Looking at those where the poem promises to keep the person alive for eternity, such examples might be,
Nor shall Death brag thou wander'st in his shade,
When in eternal lines to time thou growest:
So long as men can breathe or eyes can see,
So long lives this and this gives life to thee.
Not much to see there, unless one can spot a name anagram somewhere.
So, till the judgment that yourself arise,
You live in this, and dwell in lover's eyes.

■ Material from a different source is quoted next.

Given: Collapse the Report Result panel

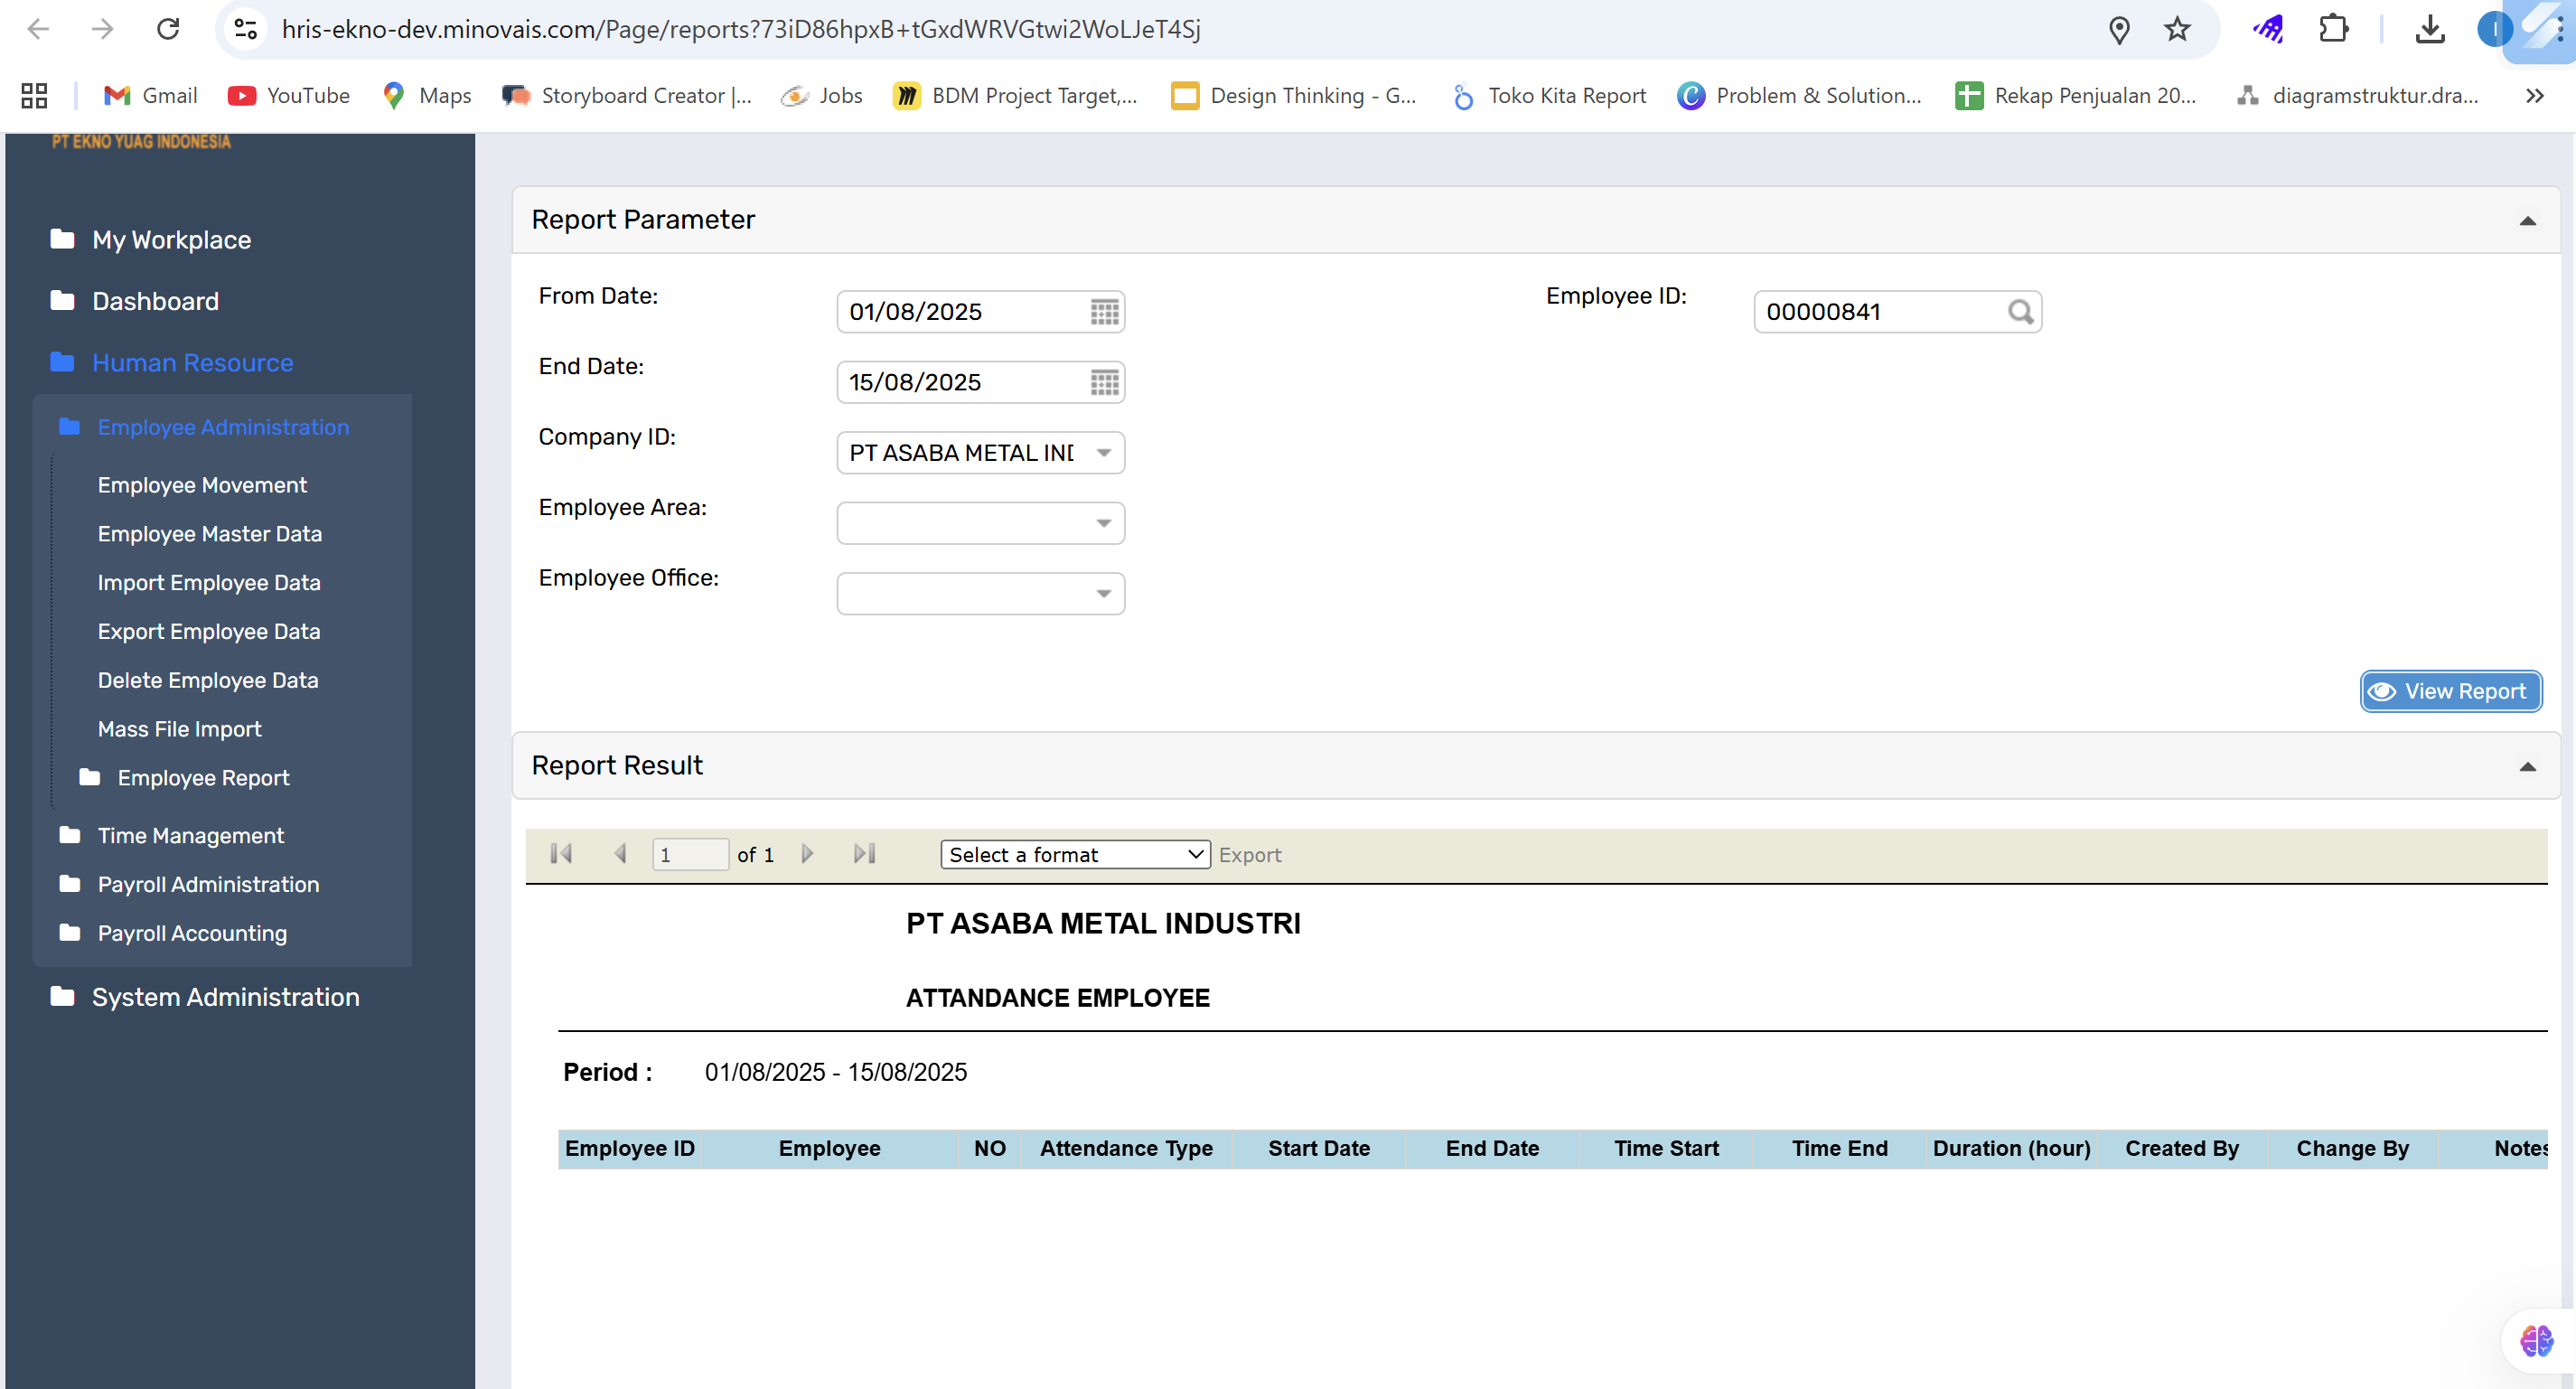Looking at the screenshot, I should [x=2527, y=767].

Hmmm ... is a name hidden in 'lover's eyes' perhaps? One can see 'Vere' (as in Edward De Vere), but then we need the dwell word to get a D, so let's assume the answer lies in 'anddwellinloverseyes'. Aha! Now we get,
Sly Will's on E De Vere
Coincidence? Well, yeah, probably, but what if, huh?
Other such sonnets to be considered might be,
And yet to times in hope my verse shall stand,
Praising thy worth, despite his cruel hand.

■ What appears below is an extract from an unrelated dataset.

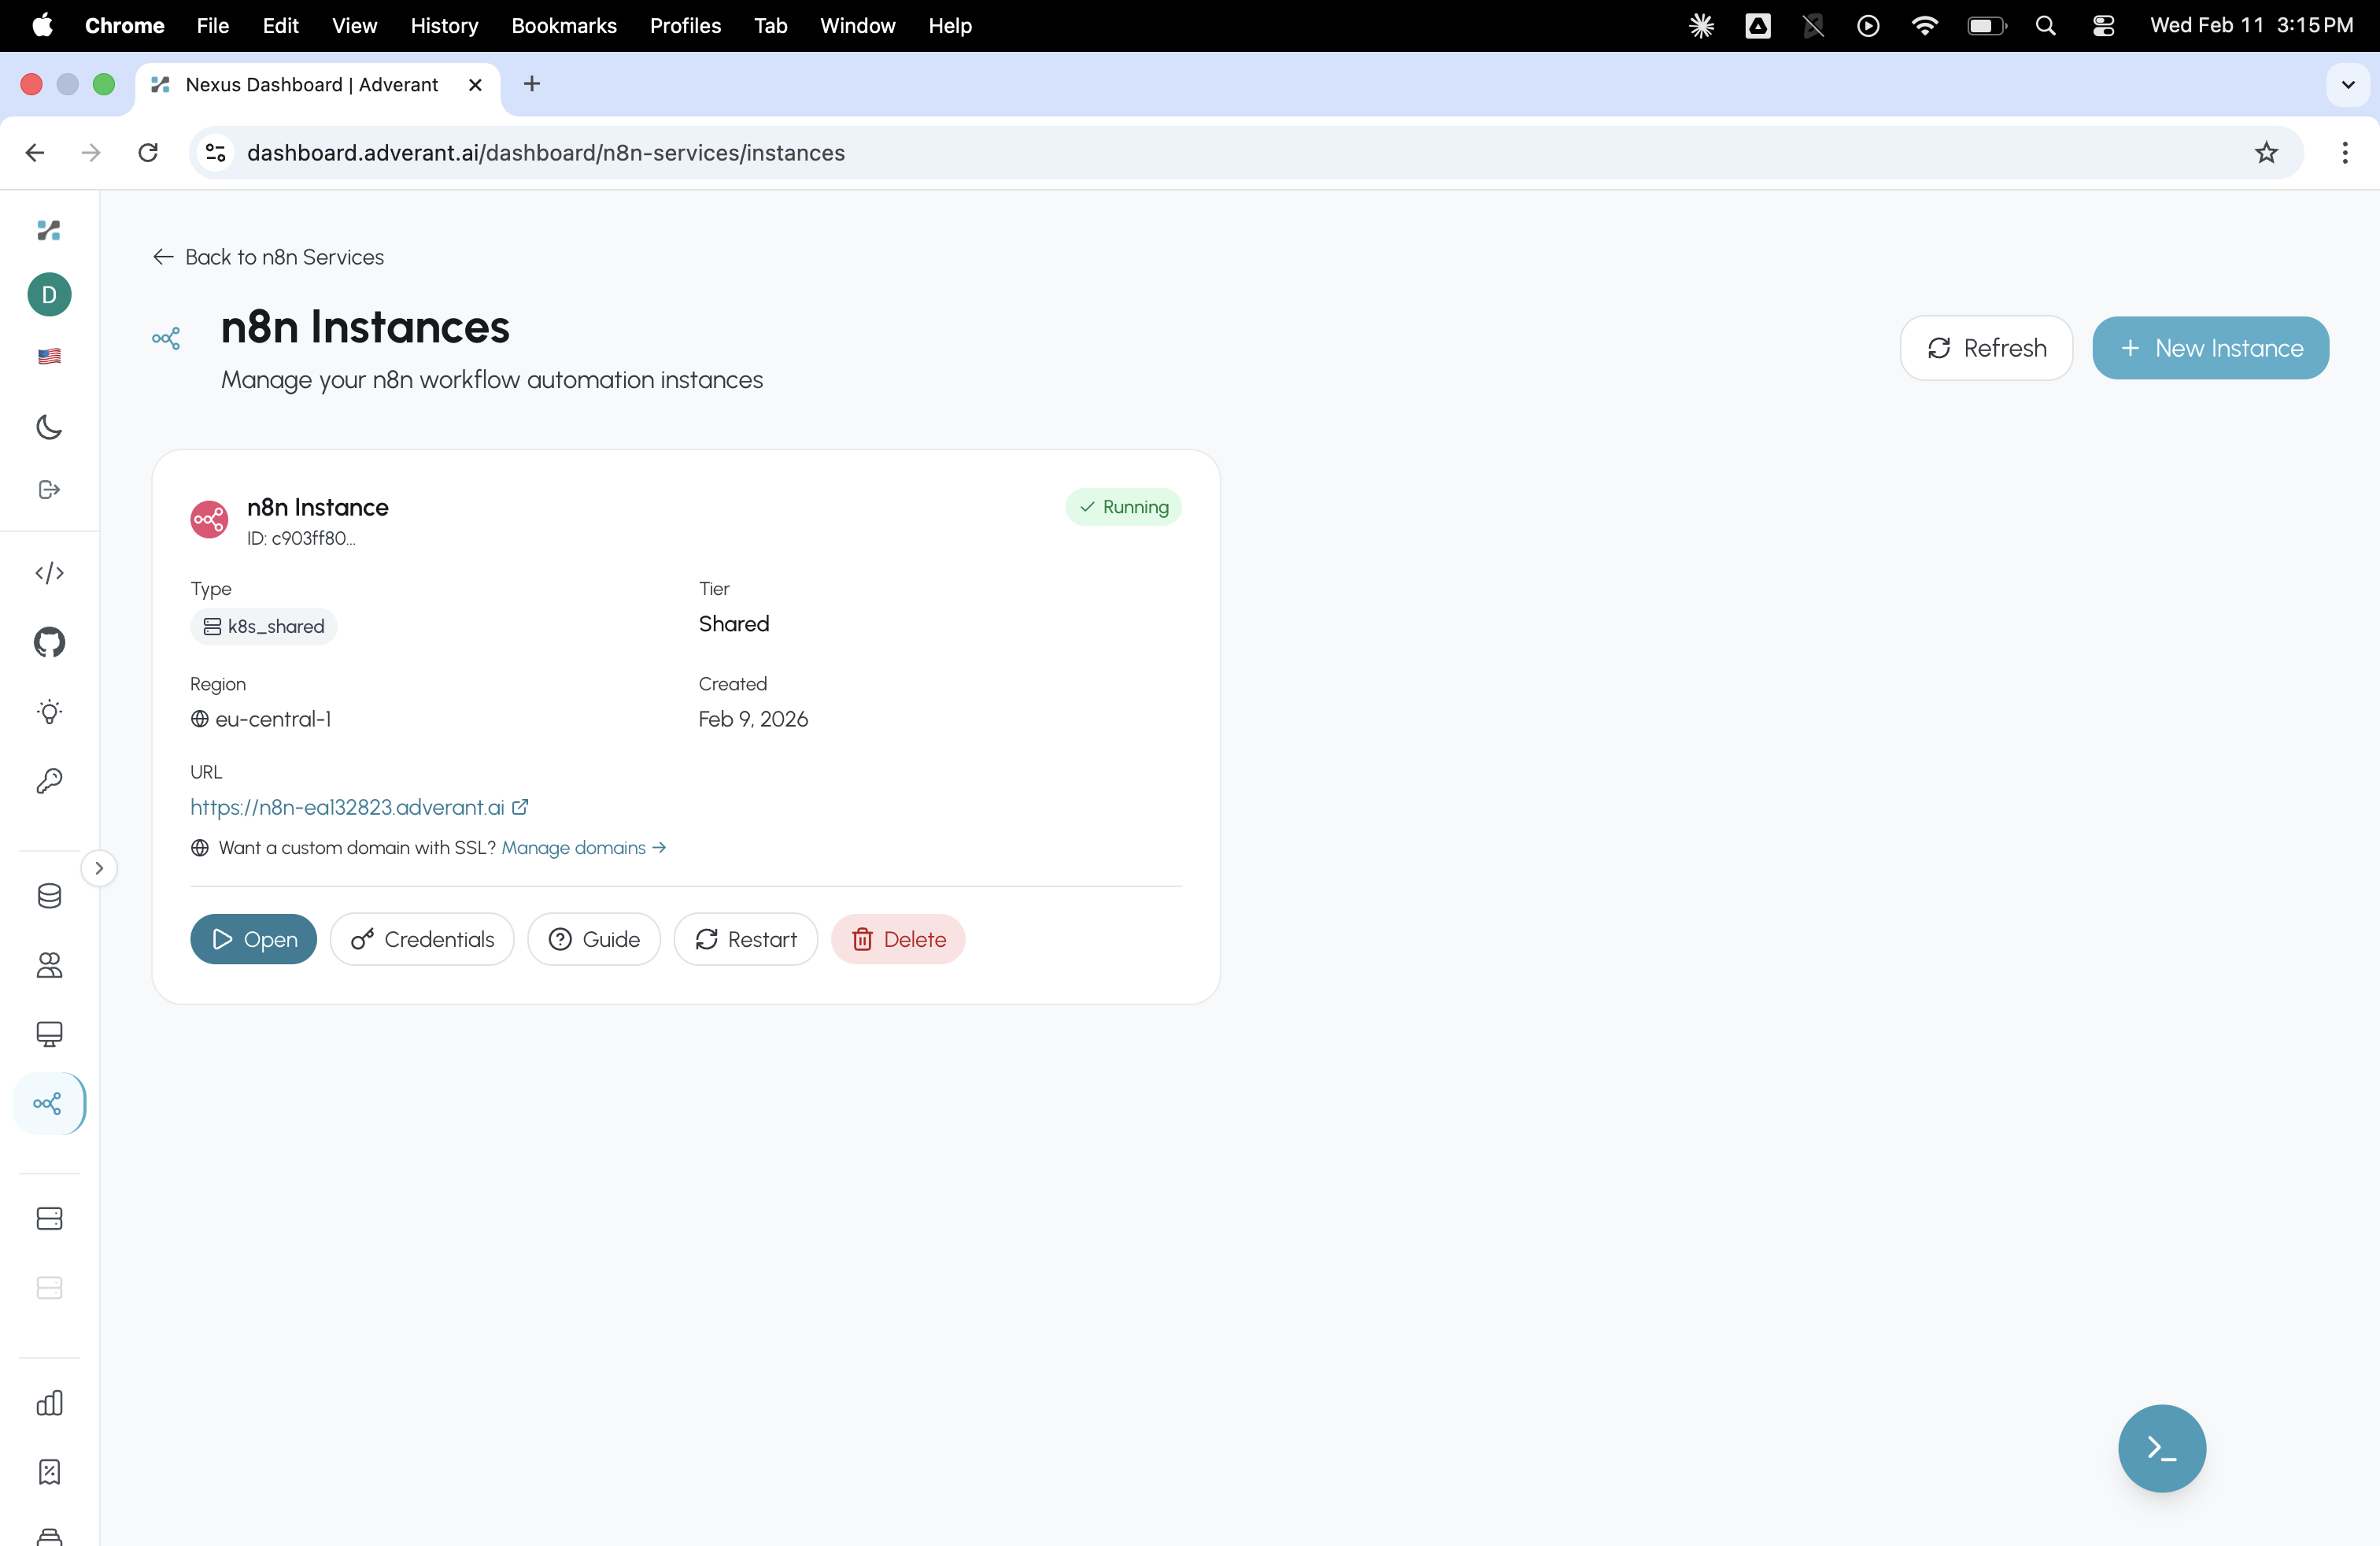Toggle the Wi-Fi status in the menu bar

His beauty shall in these black lines be seen,
And they shall live, and he in them still green.
O, none, unless this miracle have might,
That in black ink my love may still shine bright.
You still shall live--such virtue hath my pen--
Where breath most breathes, even in the mouths of men.
If I weren't so lazy, I would chase these down in hopes of spotting yet more abnormalities. Lazy I am, though.
such virtue hath my pen
Hump thy c--t, shivaree
Joe, the beauty of this forum is that there is room for discussion about all things. If there is enough interest, the discussion will come around to the topic. Consider this poem by Edmund Spenser:
My Love Is Like To Ice
My love is like to ice, and I to fire:
How comes it then that this her cold so great
Is not dissolved through my so hot desire,
But harder grows the more I her entreat?
Or how comes it that my exceeding heat
Is not allayed by her heart-frozen cold,
But that I burn much more in boiling sweat,
And feel my flames augmented manifold?
What more miraculous thing may be told,
That fire, which all things melts, should harden ice,
And ice, which is congeal's with senseless cold,
Should kindle fire by wonderful device?
Such is the power of love in gentle mind,
That it can alter all the course of kind.
Was he talking about/to a particular person? I don't think so.
I seem to remember that all the Amoretti sonnets (and this is number 30) were supposedly written to/about Elizabeth Boyle. Is there an intended pun in the 'boiling sweat' above? Your call, but note the original spelling:
MY loue is lyke to yse, and I to fyre;
how comes it then that this her cold so great
is not dissolu'd through my so hot desyre,
but harder growes the more I her intreat?
Or how comes it that my exceeding heat
is not delayd by her hart frosen cold:
but that I burne much more in boyling sweat,
and feel my flames augmented manifold?
What more miraculous thing may be told
that fire which all things melts, should harden yse:
and yse which is congeald with sencelesse cold,
should kindle fyre by wonderfull deuyse.
Such is the powre of loue in gentle mind,
that it can alter all the course of kynd.
boyling sweat, yeah that turnes on the chickes
Hugh, I think that perhaps in Elizabethan times it might have been considered inartistic to "dedicate" poems.